De vraag: Zoon is op school niet te handhaven
Onze zoon (15) is op school niet te handhaven. De docenten denken dat het aan de thuissituatie ligt, maar wij weten niet wat er anders zou moeten. Wat moeten we hiermee?
Uit jullie vraag blijkt dat jullie de zorgen over het gedrag van jullie zoon delen met school. Aan de andere kant geven jullie aan niet goed te begrijpen waarom de docenten denken dat zijn gedrag op school aan de thuissituatie ligt en hoe deze situatie verbeterd zou kunnen worden. Het is goed om hierover met de school in gesprek te gaan en ook te blijven, bijvoorbeeld via een maandelijks overleg. Vraag waarom school denkt dat het aan de thuissituatie ligt, en wát in de thuissituatie dan precies en hoe dat volgens de school op te lossen zou zijn.
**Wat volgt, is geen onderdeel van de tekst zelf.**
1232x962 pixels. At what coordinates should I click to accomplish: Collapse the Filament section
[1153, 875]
Wat misschien nog wel belangrijker is, is dat jullie in gesprek gaan met jullie zoon. Wat maakt dat hij zich op een bepaalde manier gedraagt? Wat is daar de afgelopen maanden in veranderd? Benader hem op een open manier en probeer geen verwijten te maken, maar benoem duidelijk welk gedrag je van hem wilt zien. Heb geduld en probeer niet te snel boos te worden. Juist daarin kunnen wij aan onze kinderen iets laten zien van Wie de Heere God is. Immers, hoeveel geduld heeft Hij niet met ons?
Focus niet te sterk op het willen oplossen van het probleem, want dat maakt je krampachtig. Jullie zoon is immers meer dan alleen een veroorzaker van moeilijkheden op school. Oefen je in het zien van zijn sterke kanten en mooie eigenschappen en benoem deze ook, zonder dat je er stiekem een ander doel mee beoogt, namelijk dat hij zich anders gaat gedragen.
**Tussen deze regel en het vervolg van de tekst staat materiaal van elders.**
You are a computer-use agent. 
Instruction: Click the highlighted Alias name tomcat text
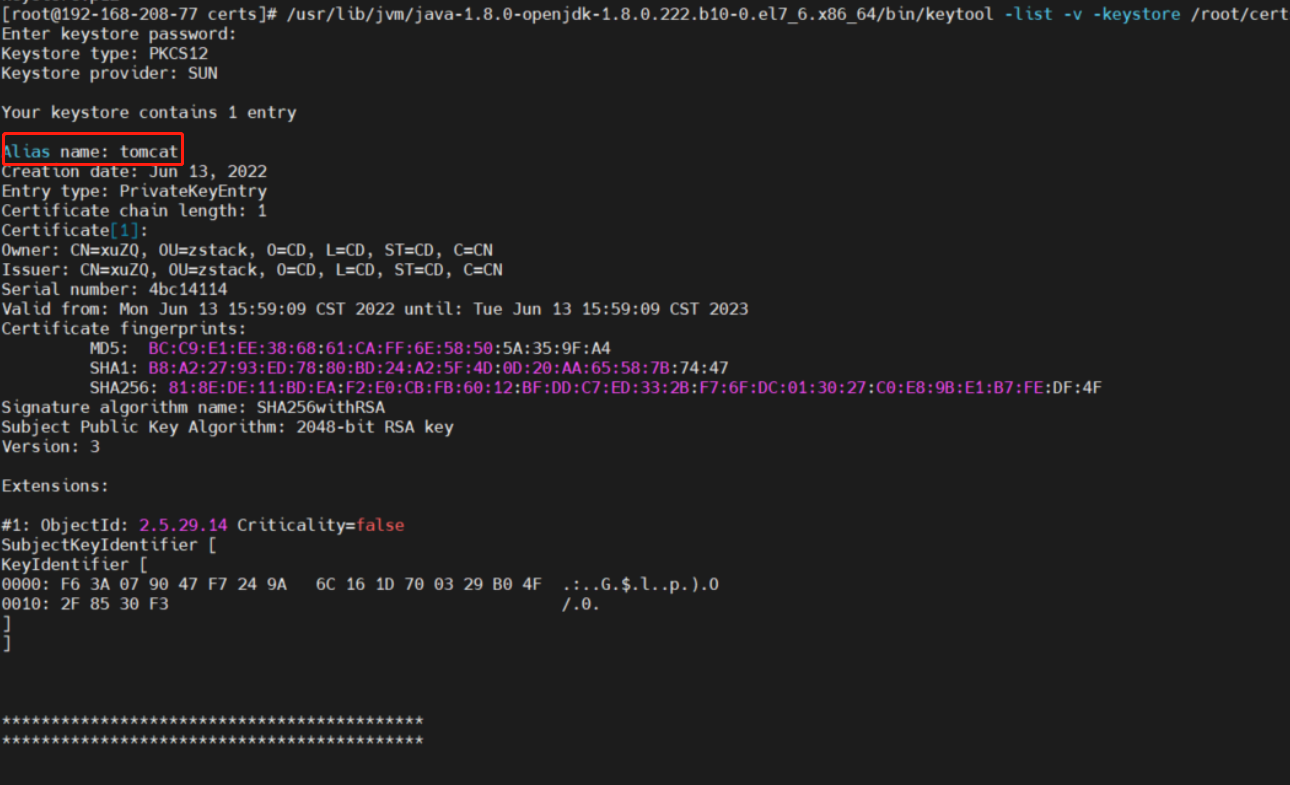[x=92, y=152]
Het opzoeken van grenzen past ook wel bij zijn leeftijd. Help hem te oefenen om op zichzelf te reflecteren en zich te verplaatsen in iemand anders. „Wat zou jij doen als je docent was?” en: „Wat denk jij dat er moet veranderen om deze situatie voor iedereen beter te maken?” Maar reflecteer ook op jezelf als ouder: „Wat zou ik een vriend of familielid adviseren als die in deze situatie zat?” of: „Wat zijn mijn sterke kanten als ouder en wat vind ik moeilijk?”
Moeilijkheden bij de opvoeding kunnen veel twijfel en onzekerheid geven omtrent het ouderschap. En hoewel het goed is om alert te blijven op jezelf als ouder en open te staan voor feedback, betekenen gedragsmoeilijkheden bij een kind niet per definitie dat de ouders dingen verkeerd doen. We zijn vaak sterk gericht op het zoeken naar oorzaken. In de complexe realiteit van ons bestaan zijn er soms echter helemaal geen oorzaken te vinden, of bieden deze geen oplossing, hoe we ons best ook doen. Met name in de opvoeding is het voor gelovige ouders van groot belang dat zij zich realiseren dat al het werk dat voor de Heere gedaan wordt nooit tevergeefs is, ook opvoeden niet, al lijkt het soms wel zo. Juist daarom mogen gelovige ouders desondanks in hoop en vertrouwen hun weg gaan.